Exercise objective> Which lines belong in the answer? Exactly those from the line containing "Q&A (579, 239)" through the last line of the records below, repeated as written.

(Dataset entries)
BEGIN
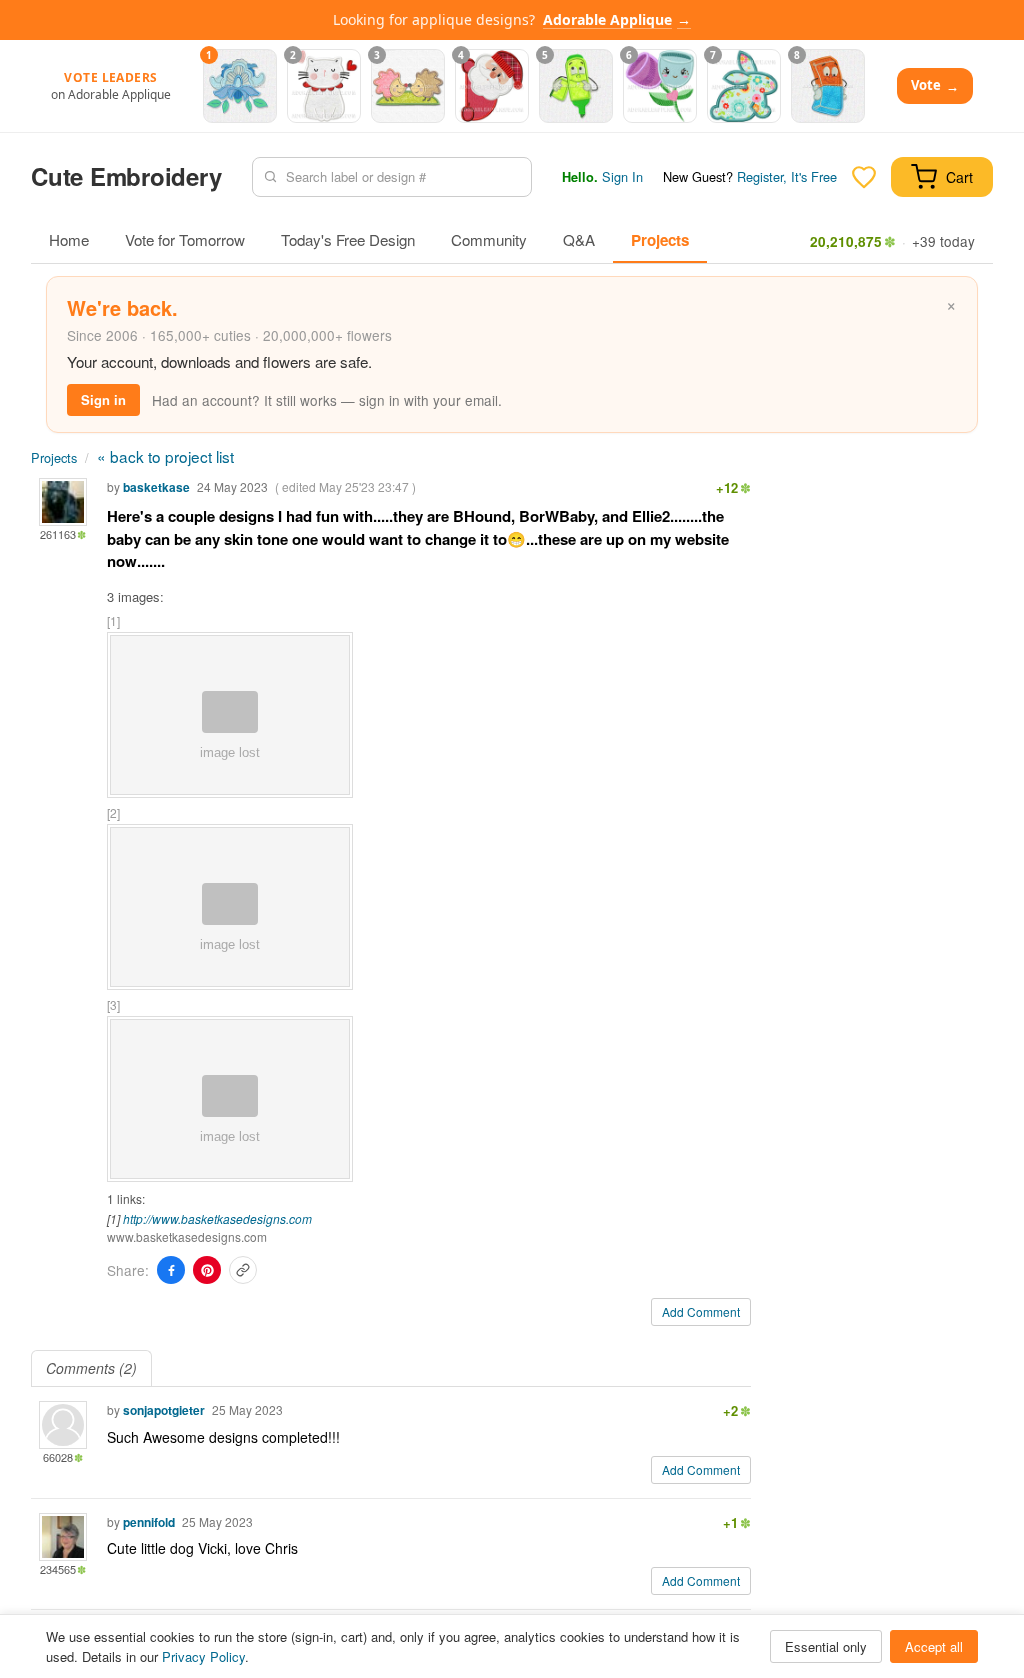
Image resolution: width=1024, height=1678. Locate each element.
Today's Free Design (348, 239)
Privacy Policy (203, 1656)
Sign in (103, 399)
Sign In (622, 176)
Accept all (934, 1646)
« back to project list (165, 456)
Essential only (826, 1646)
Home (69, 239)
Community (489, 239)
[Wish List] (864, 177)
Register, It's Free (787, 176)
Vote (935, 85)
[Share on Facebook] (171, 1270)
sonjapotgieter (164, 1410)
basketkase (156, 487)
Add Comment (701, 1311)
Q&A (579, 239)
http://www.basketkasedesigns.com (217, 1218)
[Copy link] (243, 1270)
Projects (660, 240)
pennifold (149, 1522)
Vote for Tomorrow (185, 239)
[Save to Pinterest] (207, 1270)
END
Task answer>
Q&A (579, 239)
http://www.basketkasedesigns.com (217, 1218)
[Copy link] (243, 1270)
Projects (660, 240)
pennifold (149, 1522)
Vote for Tomorrow (185, 239)
[Save to Pinterest] (207, 1270)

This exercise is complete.